Dear Authors/Screenwriters/Tale-tellers of All Sorts:
I must begin with a confession: I have just met a character named Marmoset, and my life will never again be quite the same.
Why, you ask?
Consider, dear storyfolk, that there is an art to the naming of characters. Names can be the cue that satire is upon us. They can foreshadow developments of dire importance. They can symbolize a culture or a world. They can connect up with a reader’s other ideas to generate an easy idea of the character, and thereby permit the author to skip over a certain amount of possibly tedious detail.
Good names ring. We who read remember them. “Sam Spade” is a detective’s name (as is “Miles Archer”). Every character in a Charles Dickens story has a name that does work in the story itself.
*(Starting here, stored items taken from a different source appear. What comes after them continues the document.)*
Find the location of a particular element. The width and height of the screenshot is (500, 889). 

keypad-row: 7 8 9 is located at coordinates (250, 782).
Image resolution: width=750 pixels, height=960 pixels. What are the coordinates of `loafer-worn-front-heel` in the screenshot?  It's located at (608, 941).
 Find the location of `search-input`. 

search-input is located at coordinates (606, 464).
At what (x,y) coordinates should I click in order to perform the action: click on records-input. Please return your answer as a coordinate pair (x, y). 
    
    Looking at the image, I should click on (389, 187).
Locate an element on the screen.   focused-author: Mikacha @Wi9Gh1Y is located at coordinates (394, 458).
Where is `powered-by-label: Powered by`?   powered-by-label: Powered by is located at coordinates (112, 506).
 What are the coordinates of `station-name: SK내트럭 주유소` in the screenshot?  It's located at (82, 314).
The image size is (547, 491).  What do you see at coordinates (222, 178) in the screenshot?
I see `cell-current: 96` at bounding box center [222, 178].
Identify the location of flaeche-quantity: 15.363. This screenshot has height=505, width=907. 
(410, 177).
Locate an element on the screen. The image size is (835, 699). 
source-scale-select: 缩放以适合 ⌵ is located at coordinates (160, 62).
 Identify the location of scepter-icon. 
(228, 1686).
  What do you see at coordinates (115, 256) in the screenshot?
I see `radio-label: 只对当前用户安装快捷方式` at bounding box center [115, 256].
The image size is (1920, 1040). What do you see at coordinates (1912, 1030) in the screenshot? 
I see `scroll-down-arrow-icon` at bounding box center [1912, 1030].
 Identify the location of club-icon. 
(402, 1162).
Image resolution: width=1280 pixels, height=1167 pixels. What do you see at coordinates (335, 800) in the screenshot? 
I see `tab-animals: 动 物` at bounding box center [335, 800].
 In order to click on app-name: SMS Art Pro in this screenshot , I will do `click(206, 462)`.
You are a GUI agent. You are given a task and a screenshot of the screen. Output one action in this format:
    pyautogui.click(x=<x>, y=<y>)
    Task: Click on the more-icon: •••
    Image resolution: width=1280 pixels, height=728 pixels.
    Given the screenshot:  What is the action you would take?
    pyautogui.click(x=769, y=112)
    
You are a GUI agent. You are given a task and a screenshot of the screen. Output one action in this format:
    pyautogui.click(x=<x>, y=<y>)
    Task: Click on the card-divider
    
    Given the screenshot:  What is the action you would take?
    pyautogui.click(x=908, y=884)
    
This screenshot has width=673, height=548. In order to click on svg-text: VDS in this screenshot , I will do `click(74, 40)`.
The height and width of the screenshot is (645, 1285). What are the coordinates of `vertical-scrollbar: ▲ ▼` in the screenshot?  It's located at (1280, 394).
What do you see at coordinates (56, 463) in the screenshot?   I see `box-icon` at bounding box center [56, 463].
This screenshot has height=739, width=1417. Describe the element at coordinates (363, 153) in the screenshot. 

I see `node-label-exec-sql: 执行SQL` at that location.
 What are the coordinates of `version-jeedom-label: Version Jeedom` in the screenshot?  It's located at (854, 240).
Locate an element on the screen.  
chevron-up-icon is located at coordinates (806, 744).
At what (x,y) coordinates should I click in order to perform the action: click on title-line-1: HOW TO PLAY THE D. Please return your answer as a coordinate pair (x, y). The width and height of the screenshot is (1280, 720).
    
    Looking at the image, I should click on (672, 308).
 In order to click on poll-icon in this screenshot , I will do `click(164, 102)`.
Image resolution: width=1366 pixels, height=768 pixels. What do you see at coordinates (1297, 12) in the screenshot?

In some contexts, we expect certain kinds of naming to occur. Romance novel heroic naming conventions and fantasy novel heroic naming conventions sometimes overlap in their need to saddle characters with appropriately virile-sounding animal-related names. At times, the comedic value of such names takes on an additional layer of humor when the reader knows the tropes of the genre she reads especially well. We have codes for villains and for champions and for love interests galore (as in Pussy Galore — *sigh* Ian Fleming, ladies and gentlemen… master of the humor of recently pubescent boys and grown men who are perpetually adolescent in spirit). A name is a game the author can play with herself and with her readers.
This is why, beloved creators of story-content, you really must think carefully about names. Some Marmosets are perfectly good Marmosets — they are as they should be. Others, however, are not.
I leave it as an exercise to readers to figure out which is which once the damage is already done — but I beg you, tale-tellers, to consider our finer feelings beforehand.